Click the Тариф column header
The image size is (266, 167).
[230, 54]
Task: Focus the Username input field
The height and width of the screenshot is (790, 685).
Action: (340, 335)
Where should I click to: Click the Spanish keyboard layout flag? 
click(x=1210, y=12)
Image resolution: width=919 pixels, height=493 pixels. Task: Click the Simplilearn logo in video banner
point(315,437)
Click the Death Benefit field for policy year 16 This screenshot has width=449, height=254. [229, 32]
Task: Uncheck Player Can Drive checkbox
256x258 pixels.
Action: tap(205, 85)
☆ ☆ ☆
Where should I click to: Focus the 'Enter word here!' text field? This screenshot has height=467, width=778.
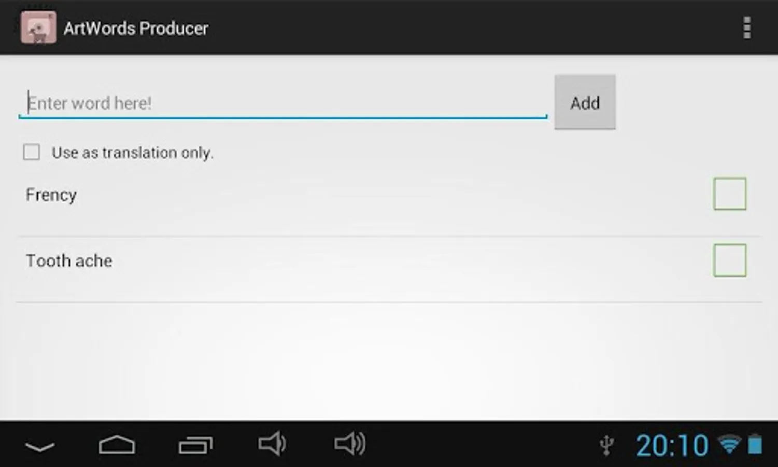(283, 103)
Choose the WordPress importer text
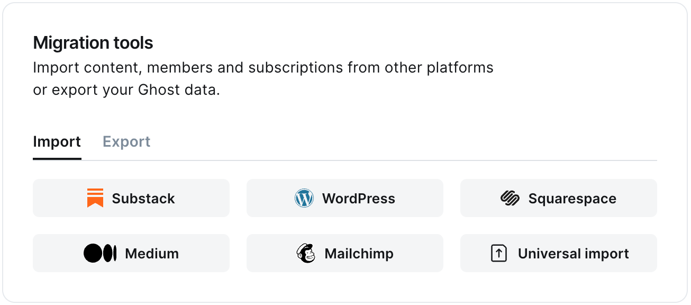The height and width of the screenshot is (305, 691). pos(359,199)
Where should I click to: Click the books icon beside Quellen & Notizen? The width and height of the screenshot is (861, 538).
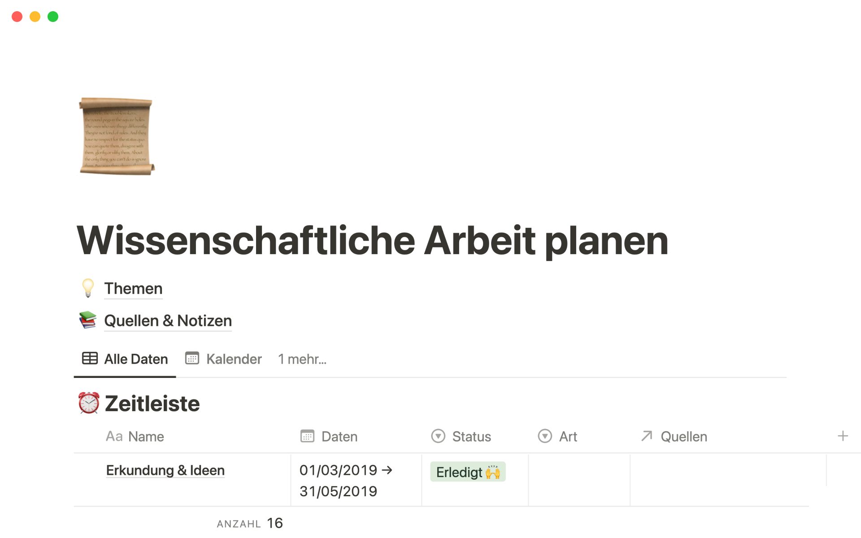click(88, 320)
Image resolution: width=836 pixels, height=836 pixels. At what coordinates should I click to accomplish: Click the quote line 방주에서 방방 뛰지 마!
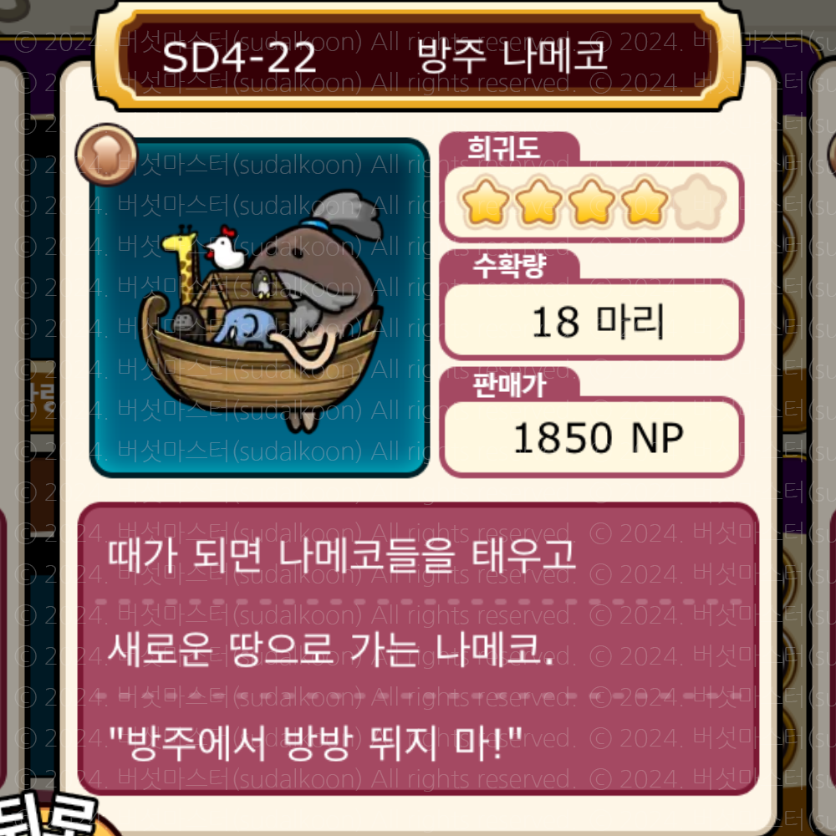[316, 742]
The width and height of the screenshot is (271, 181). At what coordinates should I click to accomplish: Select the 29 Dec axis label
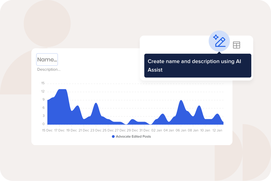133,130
☆ ☆ ☆
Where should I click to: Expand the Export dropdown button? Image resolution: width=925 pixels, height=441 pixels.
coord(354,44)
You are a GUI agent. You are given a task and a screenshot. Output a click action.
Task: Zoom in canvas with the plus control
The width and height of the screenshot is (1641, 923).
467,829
☆ ☆ ☆
Required action — From the data above, output only the lines between the line containing "Task: Focus the Username input field" and the line containing "Click the Death", inclusive, exactly as written.

The completed task —
Task: Focus the Username input field
The height and width of the screenshot is (790, 685).
Action: (340, 335)
Where should I click to: Click the Spanish keyboard layout flag? 
click(x=1210, y=12)
Image resolution: width=919 pixels, height=493 pixels. Task: Click the Simplilearn logo in video banner
point(315,437)
Click the Death Benefit field for policy year 16 This screenshot has width=449, height=254. [229, 32]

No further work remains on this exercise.